Authors: Billy Lee Brammer
Anybody around here know? he said to her. We’ll ask Arthur sometime, he said, his dead face staring, continuing the walk through the garden, pointing out the names of shrubs and plants and flowers to the little girl.
He had been a whole person in the beginning, nice-talking nice-kissing like Greg, nice-dancing in his arms at garden parties months ago, nice whiskey breath in her face and nice drunken laughter intermingling over wines and books and broken salad bowls. It had all been so pretty in the beginning when —
“Dead Man,” the Governor said. “Not much to look at, but awfully good company.”
The only sounds that came to them were the night noises from the dark creekbed and the faraway music of the Mariachis. The shadow of the frame cabin was up ahead. They came through the gate and paused to examine the tombstone in the yard.

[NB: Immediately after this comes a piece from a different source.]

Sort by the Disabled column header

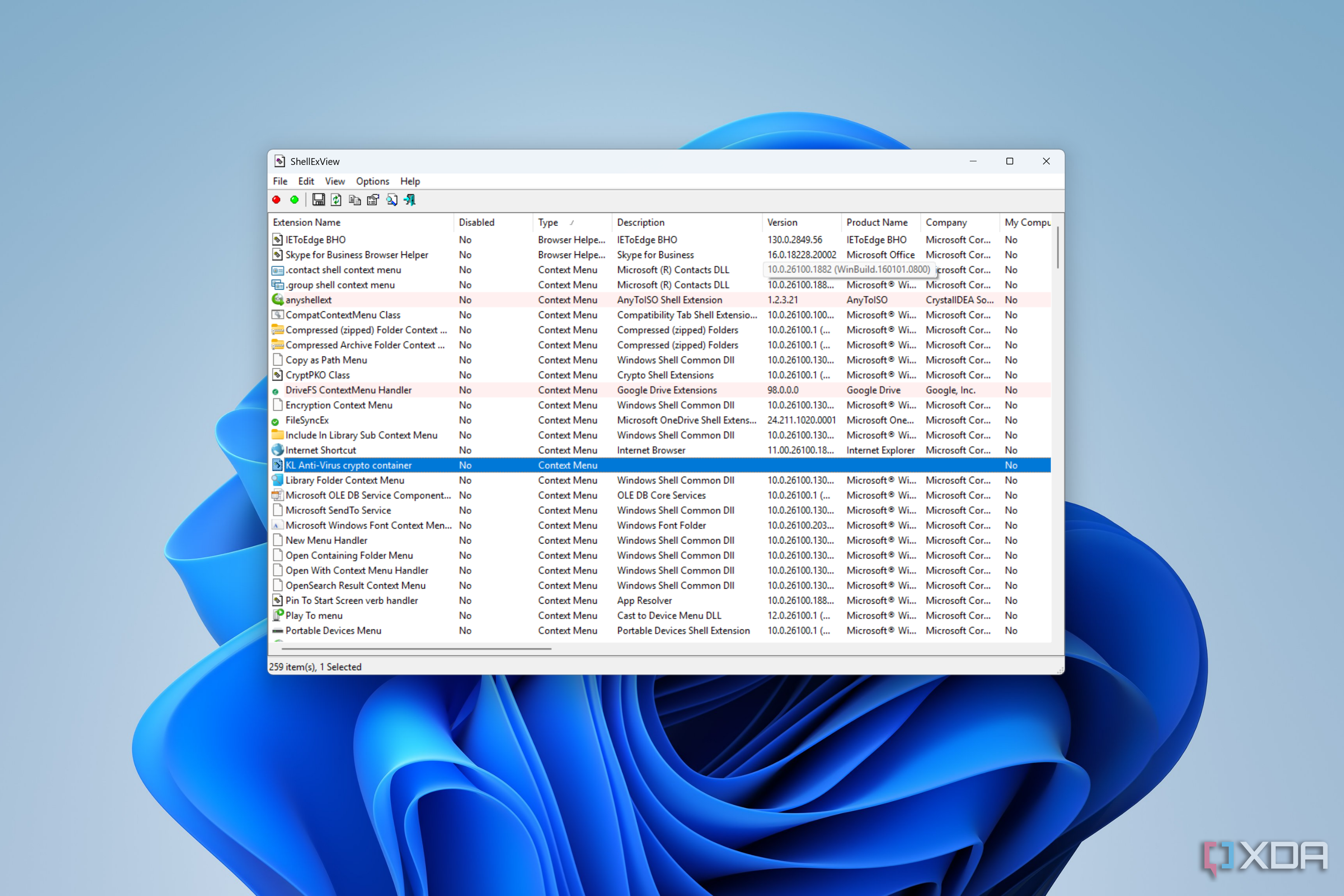(476, 222)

“Look here,” the Governor said, striking a match so they could read the words.
JOHN HERMAN JACKSON
1898–1935
“He’s inside,” the Governor said.
A set of vague questions was paused in the mouths of the visitors, but they hesitated now and waited to see for themselves. The Governor shook the front door and then stepped inside and switched on a light.
“Dead Man!” the Governor shouted. “Hey, Dead Man!”
There were muffled, shuffling sounds from another room, and then the old man appeared at the doorway, blinking his eyes and smiling, his white hair in his face. The Governor made the introductions. Sarah nodded and took his hand when her turn came. She had been here a dozen times before, but Dead Man Jackson did not remember names or faces. He knew only Arthur Fenstemaker.
“Dead Man,” the Governor began, stretching in the length of a ruptured, faded sofa, “we’ve been havin’ a party …” He described the events of the past several days, the visit with the moving picture people in the desert, the shooting of his scene, the trip back culminating in the party now going on up the road. The old man smiled and nodded.
“How about a drink, Dead Man!” the Governor shouted. The old man came alert, a broad gummy smile on his face. He rose and went into one of the darkened rooms, returning in a moment with a pale bottle.
“Bootleg hootch,” the Governor said, looking satisfied at everyone. “It’s Dead Man’s … It’s the best.” Old jelly glasses were brought out, and everyone had a taste of the whiskey mixed with tap water. The Governor finished his before the others. He stood and stretched.
“Goodbye, Dead Man,” he said, and then raising his voice, “I said goodbye, Dead Man!” The old man gripped his hand and waved to the others.
“Okay Hoot Gibson,” the Governor said. “How ’bout a little benediction.”
Hoot Gibson weaved unsteadily in his cowboy boots, holding his jelly glass just above his head.
“Hoot Gibson — I should have told you folks before now, Hoot Gibson used to be a preacher,” the Governor said.
“Minuhstah th’ Gospel,” Hoot Gibson put in, smiling at everyone.
“He was a hellfire good one around here,” the Governor continued, “Nothing that would shake you folks up, but a good one for the people around here. Simple, straightforward sermons everybody could understand. Dignified. All that … But it got so he couldn’t get himself out of bed on Sunday mornings. He’d get drunk Saturday night on Dead Man’s whiskey and was paralyzed next day. So he came to work for me so we could feed him twenty-five-year-old Ambassador … Okay Hoot Gibson.”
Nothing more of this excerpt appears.